Insulin Assay Update and Important Background Information

The insulin assay currently run in the University of Iowa Hospitals and Clinics core laboratory ("INSULIN ASSAY, PLASMA", LAB632) measures both free and total native human (endogenous) insulin. The measurement of free insulin requires separate steps to remove anti-insulin antibodies, which can occur in patients treated with non-human insulins. An analysis of results in the last year did not find any instance where the free insulin value differed significantly from the total value (estimated incidence less than 1 in 1000 patients). The laboratory also receives inquiries about the cross-reactivity of the insulin assay with the synthetic insulin ‘analogs’ used therapeutically.

To address these issues, the following applies:

1. Effective Wednesday, February 24, 2010, the standard insulin assay run in the core laboratory will become "INSULIN, TOTAL" [LAB7389] and only report total native human insulin. All SmartSets and preference lists that contain “INSULIN ASSAY, PLASMA” will be updated with this test.

2. If determination of free and total insulin is needed, that can be ordered as "INSULIN, FREE AND TOTAL". This may be clinically indicated in a patient who has been treated in the past with bovine or pork insulins, or if the total insulin values seem discordant with clinical history.
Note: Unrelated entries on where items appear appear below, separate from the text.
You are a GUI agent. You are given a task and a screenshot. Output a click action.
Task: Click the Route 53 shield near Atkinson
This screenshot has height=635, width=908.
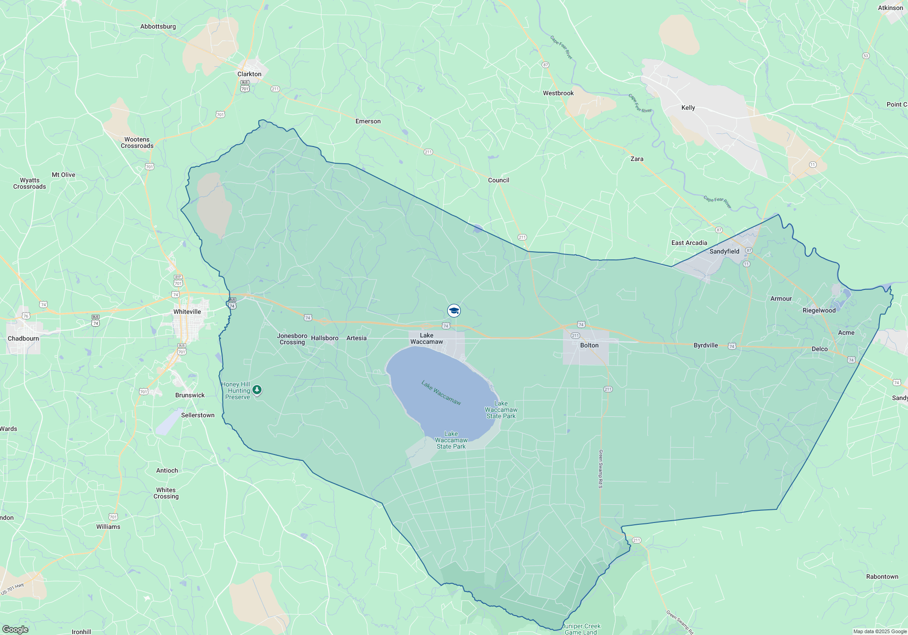coord(866,56)
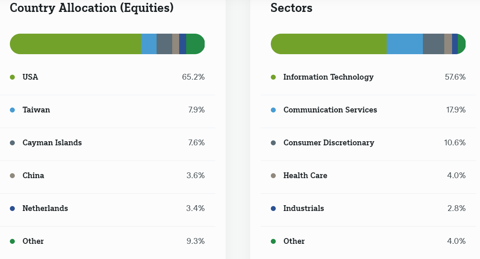Click the Information Technology legend dot
This screenshot has height=259, width=480.
(273, 77)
3. The "INSULIN, TOTAL" assay does NOT cross-react with the analog insulins lispro (Humalog), aspart (NovoLog), and glargine (Lantus). This assay is designed to measure native human insulin only. A comment to this effect will be appended to insulin assay results.
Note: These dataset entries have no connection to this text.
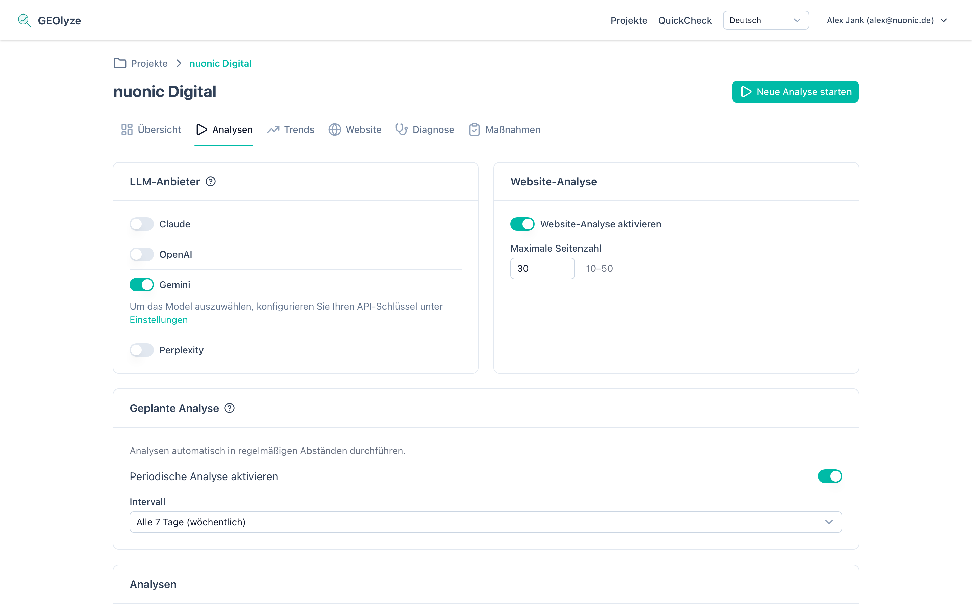Click the GEOlyze magnifier logo
972x607 pixels.
(24, 20)
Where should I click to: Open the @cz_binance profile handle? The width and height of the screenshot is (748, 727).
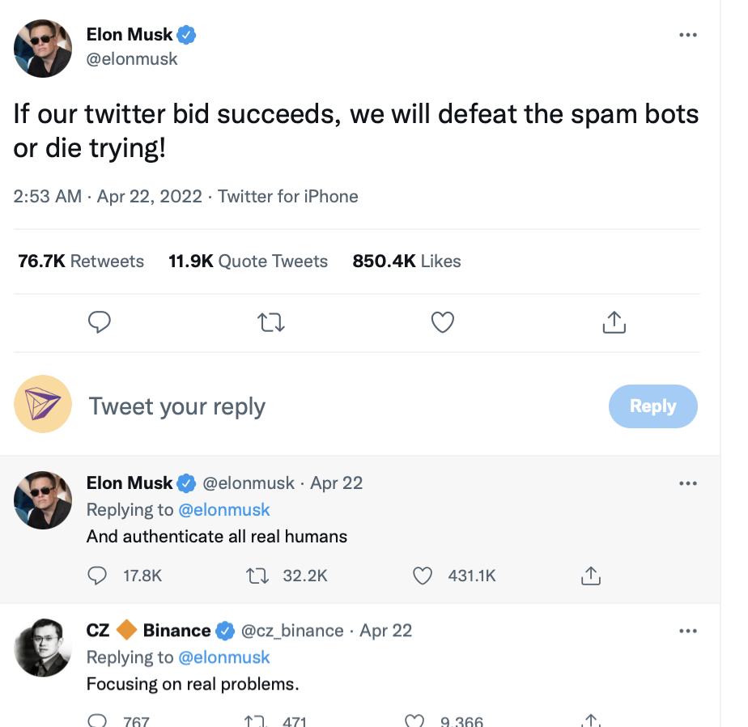coord(292,631)
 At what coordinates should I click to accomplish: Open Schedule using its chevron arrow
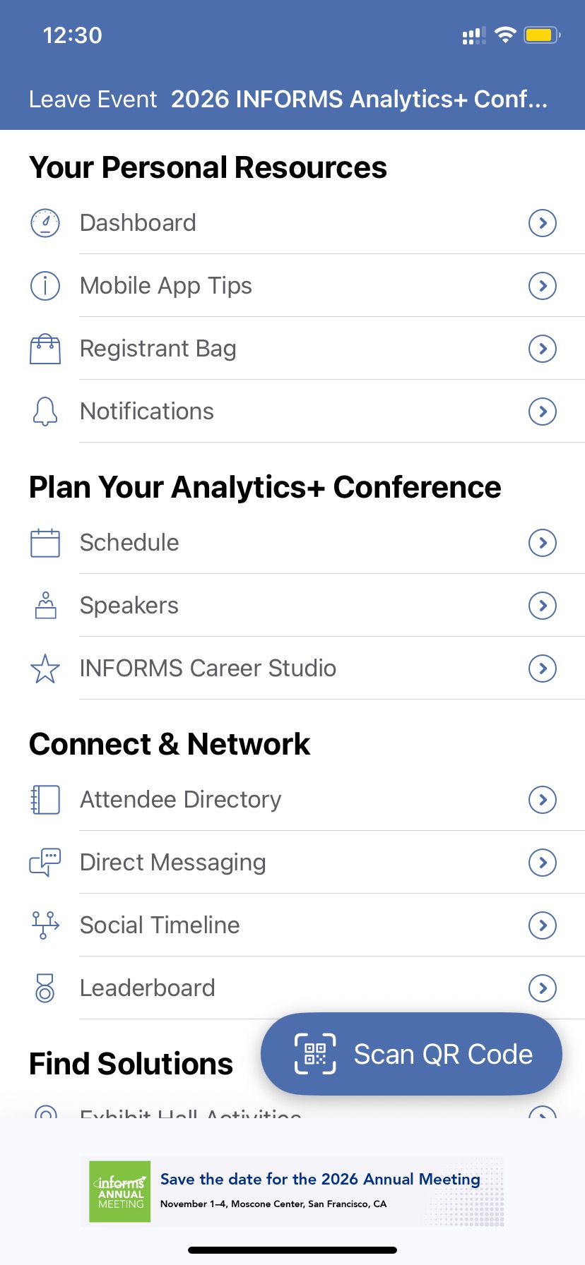tap(543, 543)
4. If measurement of analog insulins is needed clinically (e.g., suspected surreptitious use of insulin injections in work-up of hypoglycemia), the mail-out test "INSULIN, RANDOM (MAILOUT)" (LAB3428) would be appropriate. This assay cross-reacts approximately equally with both native human and therapeutic insulins, including the analogs lispro, aspart, and glargine. There is currently no assay available for clinical testing that only measures synthetic insulins and not native human insulin.